Where can NeuroNER be downloaded?

NeuroNER runs on Linux, Mac OS X, and Microsoft Windows. It requires Python 3.5, TensorFlow 1.0, and scikit-learn. NeuroNER's code can be found here: https://github.com/Franck-Dernoncourt/NeuroNER

How to use NeuroNER?

The diagram below presents an overview of NeuroNER. NeuroNER can be used as follows:

Train the neural network that performs the NER. During the training, NeuroNER allows to monitor the network
Evaluate the quality of the predictions made by NeuroNER. The performance metrics can be calculated and plotted by comparing the predicted labels with the gold labels. The evaluation can be done at the same time as the training if the test set is provided along with the training and validation sets, or separately after the training or using a pre-trained model
Deploy NeuroNER for production use: NeuroNER labels the deployment set, i.e. any new text without gold labels.

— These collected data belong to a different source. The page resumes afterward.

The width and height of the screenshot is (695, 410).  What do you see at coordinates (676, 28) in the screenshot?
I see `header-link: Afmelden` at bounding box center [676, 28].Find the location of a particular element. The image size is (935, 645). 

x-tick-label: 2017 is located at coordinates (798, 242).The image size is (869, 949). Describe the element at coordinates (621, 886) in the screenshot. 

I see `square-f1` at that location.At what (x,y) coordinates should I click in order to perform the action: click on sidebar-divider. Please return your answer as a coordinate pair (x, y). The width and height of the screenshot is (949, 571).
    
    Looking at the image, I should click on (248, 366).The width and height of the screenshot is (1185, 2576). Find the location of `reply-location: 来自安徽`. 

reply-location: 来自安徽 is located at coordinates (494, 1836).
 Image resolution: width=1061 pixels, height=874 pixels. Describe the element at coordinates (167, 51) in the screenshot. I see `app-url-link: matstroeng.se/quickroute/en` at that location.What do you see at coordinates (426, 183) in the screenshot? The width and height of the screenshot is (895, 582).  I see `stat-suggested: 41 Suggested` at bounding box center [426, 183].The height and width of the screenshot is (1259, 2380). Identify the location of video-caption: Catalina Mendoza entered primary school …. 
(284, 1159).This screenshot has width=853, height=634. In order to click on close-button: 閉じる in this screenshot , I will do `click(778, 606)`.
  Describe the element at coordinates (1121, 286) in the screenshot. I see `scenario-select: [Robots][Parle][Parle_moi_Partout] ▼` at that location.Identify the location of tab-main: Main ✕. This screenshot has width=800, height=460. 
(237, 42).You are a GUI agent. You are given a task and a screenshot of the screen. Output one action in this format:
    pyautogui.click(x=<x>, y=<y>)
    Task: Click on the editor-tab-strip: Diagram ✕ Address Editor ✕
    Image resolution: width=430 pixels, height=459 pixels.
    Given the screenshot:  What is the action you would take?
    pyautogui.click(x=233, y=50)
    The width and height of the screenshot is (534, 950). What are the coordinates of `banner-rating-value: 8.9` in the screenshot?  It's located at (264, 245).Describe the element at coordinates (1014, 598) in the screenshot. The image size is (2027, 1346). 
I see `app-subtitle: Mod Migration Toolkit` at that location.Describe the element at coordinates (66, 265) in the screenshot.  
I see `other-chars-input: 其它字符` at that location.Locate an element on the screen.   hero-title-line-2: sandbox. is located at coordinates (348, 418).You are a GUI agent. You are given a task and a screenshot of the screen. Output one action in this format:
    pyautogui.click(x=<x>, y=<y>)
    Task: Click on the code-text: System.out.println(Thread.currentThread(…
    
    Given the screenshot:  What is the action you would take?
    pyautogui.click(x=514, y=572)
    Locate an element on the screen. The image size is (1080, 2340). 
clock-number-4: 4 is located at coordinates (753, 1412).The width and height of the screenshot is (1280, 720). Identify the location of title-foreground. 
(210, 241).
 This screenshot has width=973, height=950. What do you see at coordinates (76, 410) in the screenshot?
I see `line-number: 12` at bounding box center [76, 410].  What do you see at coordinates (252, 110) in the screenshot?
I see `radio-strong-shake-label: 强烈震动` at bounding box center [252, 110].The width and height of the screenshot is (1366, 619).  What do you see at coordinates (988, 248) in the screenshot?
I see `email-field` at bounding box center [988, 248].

How does the NeuroNER engine work?

The NeuroNER engine is based on artificial neural networks (ANNs). Specifically, it relies on a variant of recurrent neural network (RNN) called long short-term memory (LSTM). The NER engine's ANN contains three layers:

Character-enhanced token-embedding layer,
Label prediction layer,
Label sequence optimization layer.

The following diagram presents the architecture of the ANN used in the NeuroNER engine.

How to install NeuroNER?

The GitHub repository explains the installation instructions. Here is a demo showing how easy it is when using the installation script on Ubuntu: the script installs everything you need and start training on the CoNLL-2003 dataset. After a few training epochs, one obtains state-of-the-art results.